Um estudo publicado na revista científica JAMA indica que um exame capaz de medir a apolipoproteína B (apoB) pode ser mais eficiente do que os testes tradicionais de colesterol para identificar o risco de infarto e AVC. A pesquisa foi conduzida por cientistas da Northwestern Medicine, nos Estados Unidos.
Atualmente, a avaliação cardiovascular é baseada principalmente nos níveis de colesterol LDL (o chamado colesterol “ruim”) e do colesterol não-HDL. No entanto, esses exames medem apenas a quantidade de colesterol circulante, enquanto o teste de apoB identifica o número de partículas que transportam gordura e podem se acumular nas artérias, oferecendo uma estimativa mais precisa do risco cardiovascular.
Para avaliar a eficácia da estratégia, os pesquisadores desenvolveram uma simulação com cerca de 250 mil adultos elegíveis ao tratamento com estatinas. Foram comparados três métodos para orientar o tratamento: metas baseadas no colesterol LDL, no colesterol não-HDL e na apolipoproteína B.
Os resultados mostraram que o acompanhamento guiado pelo exame de apoB foi o que apresentou melhor desempenho, reduzindo mais casos de infarto e derrame, além de aumentar a expectativa de vida dos pacientes e apresentar uma relação custo-benefício mais favorável para o sistema de saúde.
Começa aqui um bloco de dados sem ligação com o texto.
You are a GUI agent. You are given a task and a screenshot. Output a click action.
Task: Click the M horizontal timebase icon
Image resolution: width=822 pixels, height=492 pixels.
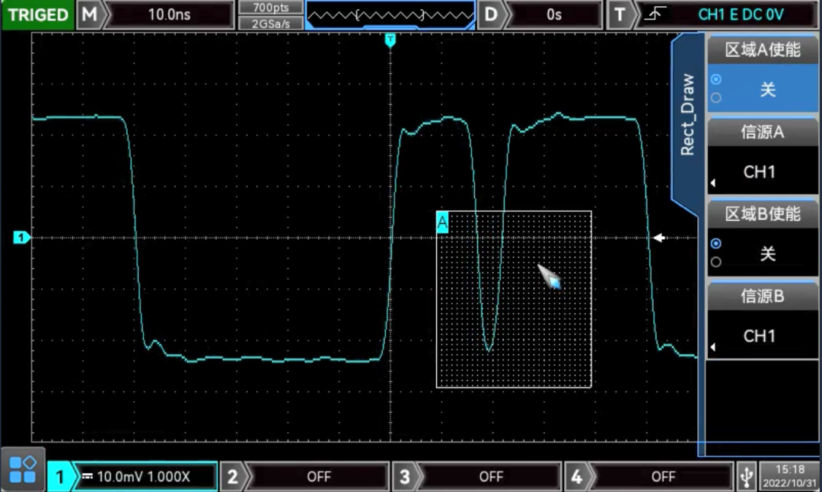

Apesar dos resultados promissores, o exame de apoB ainda não faz parte da rotina da maioria dos consultórios, principalmente porque representa um teste adicional ao perfil lipídico convencional. Os pesquisadores, porém, defendem que sua utilização pode ganhar espaço nos próximos anos, especialmente para identificar pacientes que necessitam de um tratamento mais intensivo para prevenir doenças cardiovasculares.